Lambsdorff sagte dazu: "Wenn sie das sagt, dann ist sie sich als zuständige Ministerin sicherlich auch der Tatsache bewusst, dass man sie an so einer Aussage messen wird." Druck machte auch der grüne Bundeswirtschaftsminister Robert Habeck. "Die Notwendigkeit von Waffenlieferungen an die Ukraine ist nicht nur gegeben, sondern auch dringlich", sagte er der "Rheinischen Post". Habeck stellte sich aber klar hinter den Kurs der Bundesregierung, an dem es seit Tagen deutliche Kritik von Grünen und aus der FDP gibt.

Zur Wahrheit gehöre auch, dass so eine Form des Ringtausches in der Vergangenheit bereits passiert sei. Die Slowakei habe ein Waffensystem in die Ukraine geliefert und Deutschland habe dieses System durch eine deutsche "Patriot-Batterie" ersetzt, so Lambsdorff.

Ringtausch mit Slowenien

Beim aktuellen Ringtausch soll nach Informationen der Deutschen Presse-Agentur Slowenien eine größere Stückzahl seiner T-72-Kampfpanzer an die Ukraine abgeben. Das noch aus der Sowjetzeit stammende Waffensystem T-72 wird vom ukrainischen Heer bereits eingesetzt und erfordert keine umfangreiche Zusatzausbildung. Als Ersatz soll Slowenien aus Deutschland den Schützenpanzer Marder sowie den Radpanzer Fuchs erhalten. "Wo kommen denn plötzlich die Marder her?", fragte der Sicherheitsexperte Carlo Masala mit Blick auf ältere Meldungen, nach denen der Schützenpanzer so schnell nicht für die Ukraine verfügbar sei.

Nach Informationen der dpa aus Regierungskreisen hat Slowenien als Kompensation auch moderneres Gerät aus Deutschland angefordert, darunter den deutschen Kampfpanzer Leopard 2, den Radpanzer Boxer sowie den Schützenpanzer Puma, der in der Bundeswehr als Nachfolger des seit 50 Jahren genutzten Marder eingeführt wird.

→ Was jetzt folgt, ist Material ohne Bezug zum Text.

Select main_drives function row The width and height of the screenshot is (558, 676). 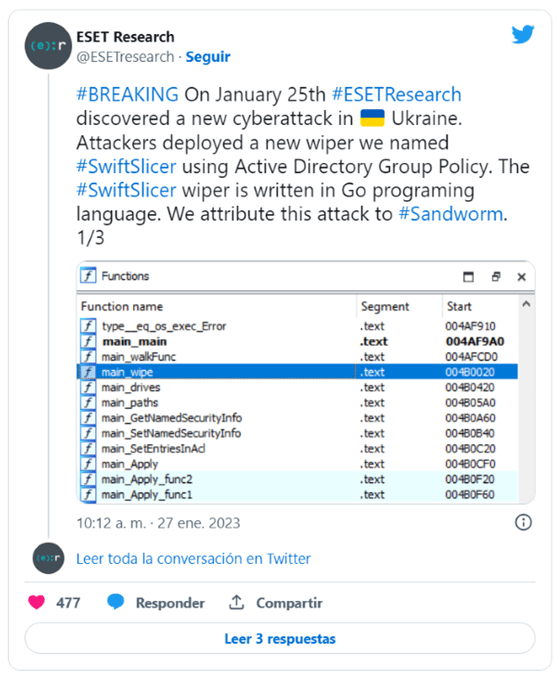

Wer ist für den Zustand der Bundeswehr verantwortlich?

Lambrecht bestätigte im "Frühstart" von ntv, dass Deutschland ukrainische Soldaten an der Panzerhaubitze 2000 ausbilden werde. "Weil wir das Knowhow haben, um daran auszubilden. Das ist eine Möglichkeit, um auch diesen Support zu leisten", sagte sie. Berichten zufolge soll die Panzerhaubitze 2000 von den Niederlanden an die Ukraine geliefert werden. Deutschland könne dies nicht tun, da die "Bundeswehr nicht so ausgestattet" sei, sagte Lambrecht: "Aber da, wo wir Ausbildung leisten können, werden wir das tun."

Für den Zustand der Bundeswehr machte die Verteidigungsministerin ihre Vorgänger von der Union verantwortlich. "Wenn 16 Jahre dieses Ministerium von CDU/CSU regiert wurde, dann muss man die Frage stellen: Wer hat denn die Verantwortung dafür, dass die Bundeswehr so aufgestellt ist?" Die Union dagegen sieht die Schuld vor allem bei der SPD. "Natürlich hat die Bundeswehr einen erheblichen Ausrüstungsrückstand und Mängel beim Bestand", sagte Unionsfraktionsvize Johann Wadephul im Interview mit ntv.de. "Hierfür ist allerdings im Wesentlichen die SPD verantwortlich, die in den vergangenen Jahren immer verhindert hat, dass der Verteidigungsetat deutlicher und schneller aufwächst."